TeleSUR,
(12/02/2026),

Especialistas em direitos humanos da Organização das Nações Unidas emitiram nesta quinta-feira uma declaração conjunta condenando a ordem executiva assinada pelo presidente dos Estados Unidos, Donald Trump, no último dia 29 de janeiro, que autoriza a imposição de tarifas comerciais a países que vendam ou forneçam, direta ou indiretamente, petróleo a Cuba, classificando a ilha como uma «ameaça incomum».
Os especialistas classificaram a medida como uma «grave violação do direito internacional» e uma «medida de coerção unilateral extrema com efeitos extraterritoriais».
A declaração denuncia que os Estados Unidos buscam pressionar Cuba e obrigar terceiros Estados soberanos a modificar suas relações comerciais lícitas. Os especialistas afirmaram que a ordem «viola diretamente os princípios de igualdade soberana, não ingerência e autodeterminação dos povos».
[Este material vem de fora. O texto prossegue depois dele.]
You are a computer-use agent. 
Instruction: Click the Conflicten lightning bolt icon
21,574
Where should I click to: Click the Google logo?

Da mesma forma, rejeitaram como carentes de credibilidade as alegações de que Cuba representa uma «ameaça incomum e extraordinária» à segurança nacional dos Estados Unidos ou que apoia «grupos terroristas transnacionais», indicando que tais acusações buscam justificar um bloqueio energético.
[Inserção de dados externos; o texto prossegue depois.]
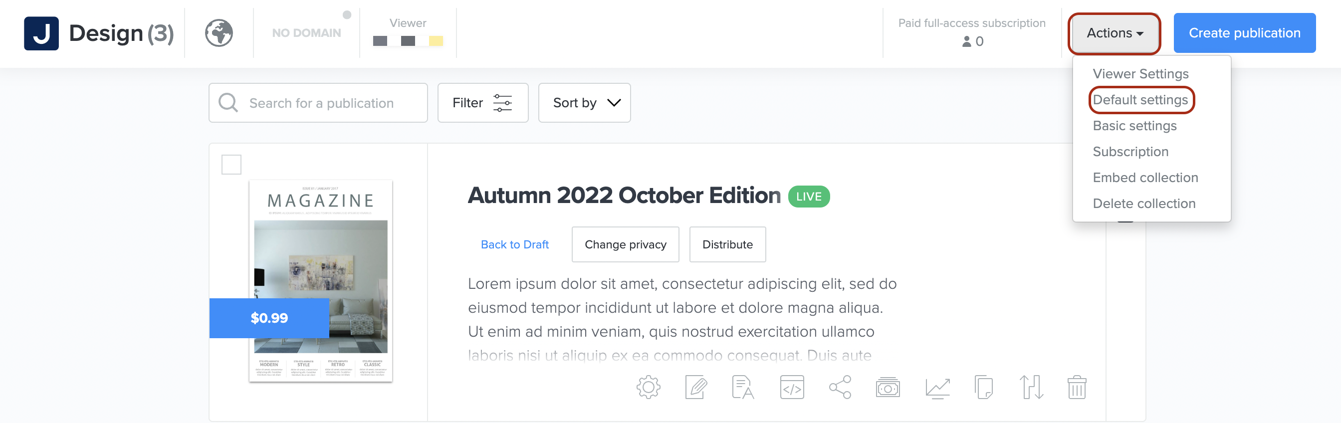Screen dimensions: 1341x423
Task: Open the embed code icon
Action: [x=792, y=387]
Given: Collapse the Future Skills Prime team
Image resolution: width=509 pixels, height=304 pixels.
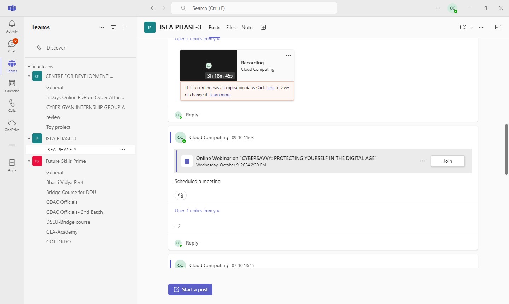Looking at the screenshot, I should click(29, 161).
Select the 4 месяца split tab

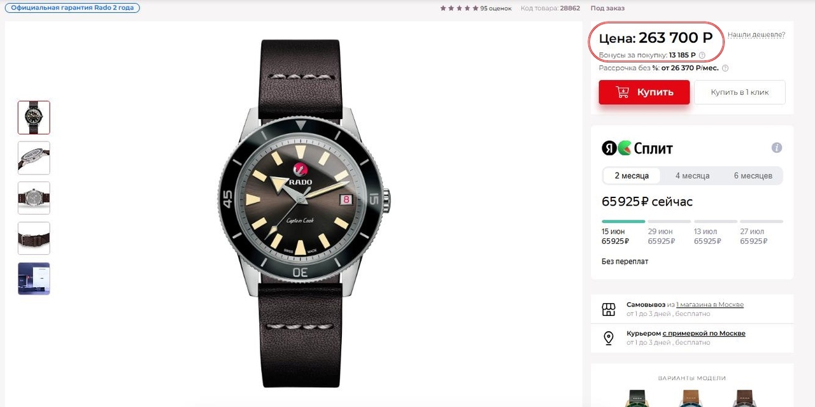(x=692, y=176)
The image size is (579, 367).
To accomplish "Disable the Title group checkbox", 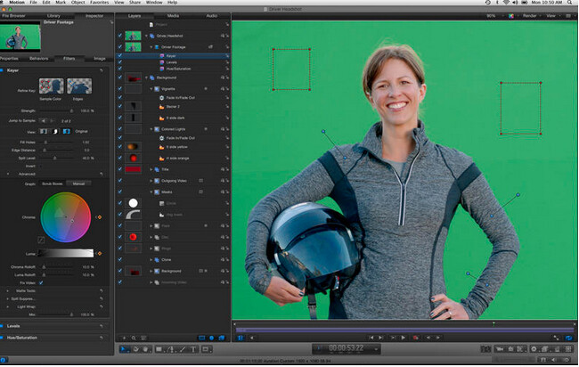I will click(x=121, y=167).
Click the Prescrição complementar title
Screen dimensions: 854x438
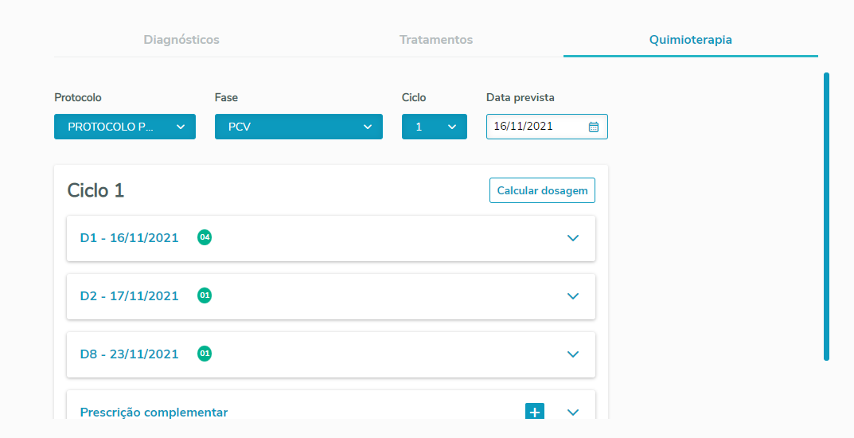coord(154,413)
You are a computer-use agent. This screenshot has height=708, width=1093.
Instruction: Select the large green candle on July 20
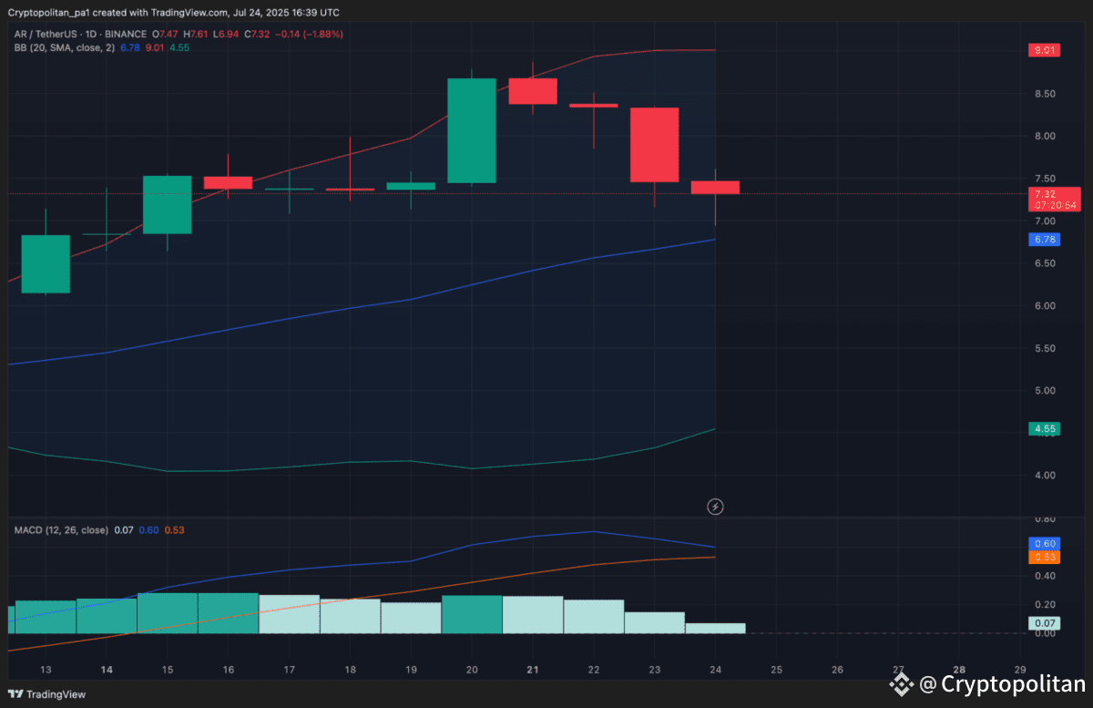pyautogui.click(x=471, y=132)
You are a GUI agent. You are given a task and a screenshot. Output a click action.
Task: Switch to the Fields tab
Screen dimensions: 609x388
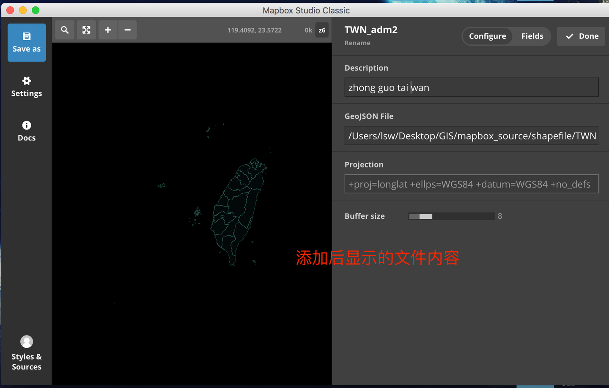click(532, 36)
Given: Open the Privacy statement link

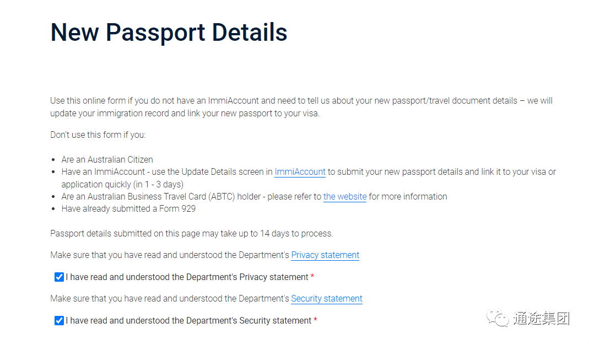Looking at the screenshot, I should pos(325,255).
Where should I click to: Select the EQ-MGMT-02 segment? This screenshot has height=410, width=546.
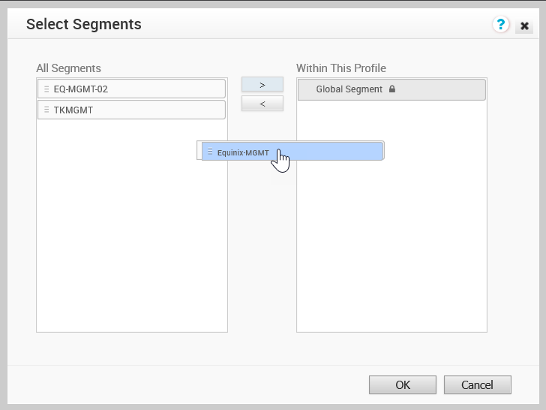click(132, 89)
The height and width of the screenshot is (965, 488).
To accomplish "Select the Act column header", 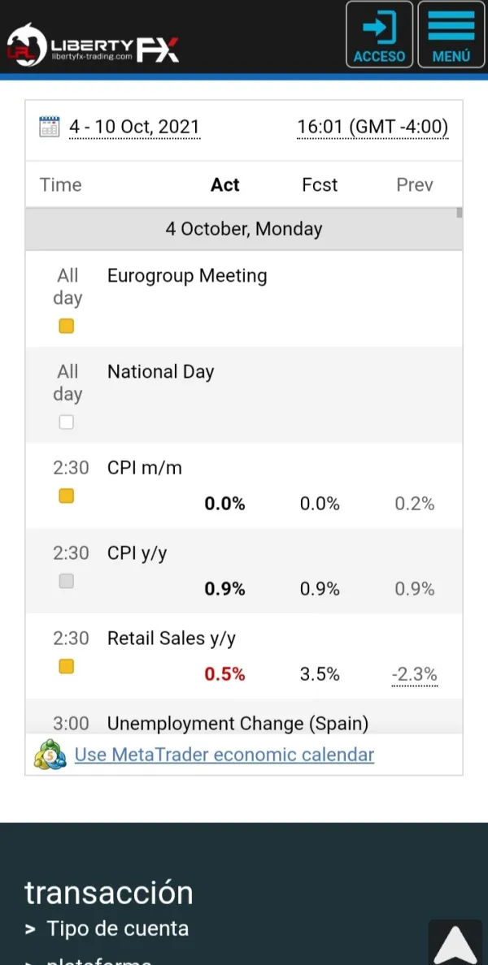I will tap(224, 184).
Os Relatores Especiais e Especialistas independentes expressaram «profunda preocupação com as consequências humanitárias» dessas medidas, equiparando-as a um ato de punição coletiva que viola os direitos humanos do povo cubano.
Eles instaram o governo dos Estados Unidos a revogar imediatamente a ordem executiva e a pôr fim ao uso de medidas econômicas extraterritoriais, ao mesmo tempo em que apelaram a todos os Estados para que não reconheçam nem validem essas ações.